Dynamic impacts of commodity flow disruptions in inland waterway networks

We use dynamic multi-regional interdependency models for studying inland port disruptions.We build simulation models for normal and disruptive waterway network operations.Our work quantifies impact of multi-regional, multi-industry damage on interdependent economies.The study of multi-regional, multi-industry impacts benefit the preparedness process for important waterway infrastructure. Freight and passenger transport in the US is projected to increase substantially by 2035 making a strong case for greater usage of the inland waterway barge transport. Inland waterway networks constitute an important component of the US multi-modal transport infrastructure spanning 25,000 miles of navigable routes across 38 states. Risk-based preparedness planning for inland waterway networks requires a means to assess the interdependent impacts associated with closures to inland waterway infrastructure.
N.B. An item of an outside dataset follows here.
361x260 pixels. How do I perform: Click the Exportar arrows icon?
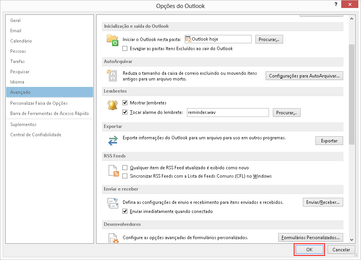(113, 141)
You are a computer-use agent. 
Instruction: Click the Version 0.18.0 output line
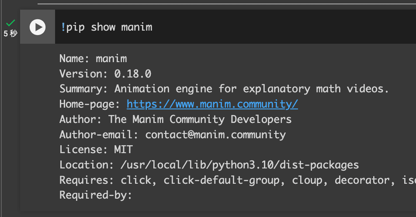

This study proposes a dynamic framework to assess multi-regional, multi-industry losses due to disruptions on the waterway networks, including ports and waterway links. We investigate simulation-driven disruptive scenarios, such as dock closures, that affect daily commerce across the waterway network and integrate with a dynamic interdependency model to quantify the effect of disruptions on industry inoperability across multiple regions and multiple industries. We implement our framework with a data-driven case study of the operations at the Port of Catoosa on the McClellan-Kerr Arkansas River branch of the Mississippi River Navigation System. Resulting dock-specific, industry-specific, and region-specific insights can guide preparedness decision making.